Дакини нездоровилось. Тянуло низ живота, мутило. Есть хотелось еще больше, чем всегда, только еда была не впрок; вместо того, чтобы спокойно улечься в алчущее нутро, поглощенная пища ворочалась, вздувалась пузырями, зрела и вдруг выстреливала через горло гейзерной струей.
Дакини винила в своем недуге Бхишу. Она помогла ему спасти королеву, а он воспользовался случаем и отравил ее. Ненавистник драконов. Не просто отравил, а подселил в нее какую-то мелкую пакость, вонючего осьминога, который растет, мнет щупальцами ее кишки и плюется едкой жижей. Неужели она станет мракилой?
Когда стало совсем невмоготу, Дакини улетела из Граца. Что толку жаловаться королеве? Дакини побаивалась Бисы: инстинкт подсказывал ей, что сестра не станет помогать ей из чувства признательности за спасенную жизнь. Даже в добром здравии и в хорошем настроении холодная Биса не жаловала Дакини, а сейчас она может испугаться ее недуга и захотеть от нее избавиться. Не надо было потакать приставаниям Айнодавы – кто знает, Биса, хоть и лежала в бесчувствии, все равно могла их слышать. У нее шпионы, повсюду шпионы. Она ждет малейшего проступка, оплошности, чтобы выгнать Дакини, выкинуть ее на мракилову пустошь. Так лучше уж самой держаться подальше от Граца.
Грац – проклятый город: драконы умирают, сходят с ума. Даже король не избежал злой участи, хоть и берегся, охранниками себя окружал, никому не доверял. Никому, кроме Кнеца. А сейчас только и разговоров, что о небесной гулике, несущей смерть. Дакини снилось, что хвостатая звезда летит вниз и вонзается в сердце города. Рушатся стены, дворец охватывает пламя, в панике бегут вельможи и дамы, а королева Биса хватает ее за руку, впиваясь ногтями в кожу, смотрит колючими глазами и цедит сквозь зубы: “Это все ты! Ты виновата!” Совсем как в детстве, когда они жили на Сирине. И по какой-то причине, Биса в этом сне пугала ее больше всего.

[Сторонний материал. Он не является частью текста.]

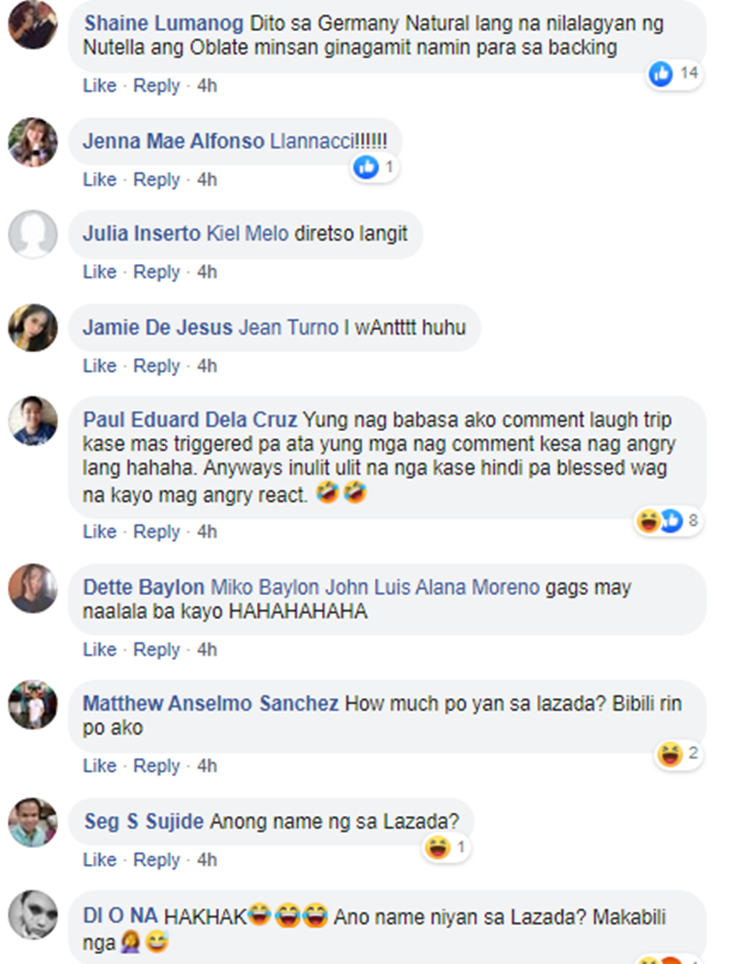Reply to Julia Inserto's comment
Viewport: 750px width, 964px height.
click(157, 272)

Дакини полетела вглубь материка. Море ее тревожило и отталкивало своей непредсказуемостью. Как можно жить на скалистом острове? Тоскливо. А есть что? Рыбу? Чарачар и Латавитану Дакини также облетела стороной; никогда в жизни она больше не приблизится к двуногим, вооруженным стрелами, сетями и мечами, никогда не найдут ее дикие латавитанки. В результате, Дакини, с остановками и передышками, добралась до самого Дугарема. Здесь она облюбовала большую сухую пещеру и впервые за несколько ирм уснула крепко, без сновидений.
Наутро драконица выбралась из пещеры и вдохнула свежий горный воздух. Даже если бы она захотела, то не смогла бы вспомнить ни одного рассвета на Иде: дворцовые дамы вставали поздно, после полудня, и почти никогда не выглядывали из окон. Над горной цепью Дугарема небо раскинулось куполом, необъятным и густо синим, а сквозь раскрывающиеся створки Шамбары лилось сияние. Дакини захотелось взлететь еще выше, чтобы каждой порой ощутить благотворный воздух и тепло первых лучей Нимеланы. Она поднялась к самой вершине горы и обнаружила пещеру. Здесь было зябко, особенно лапам, погрузившимся в снежное крошево, но невероятно красиво. Даже мутная боль, этот злобный комок осьминога, затаилась на время. Янтарные блики от ее брони расцветили снежный покров ажурной золотой сеткой. Она покрутилась, и живой узор закружился за ней следом. В животе заурчало, Дакини огляделась, выискивая с головокружительной высоты, чем бы поживиться, и вдруг заметила в темном еще небе светящуюся точку, похожую на летящую звезду.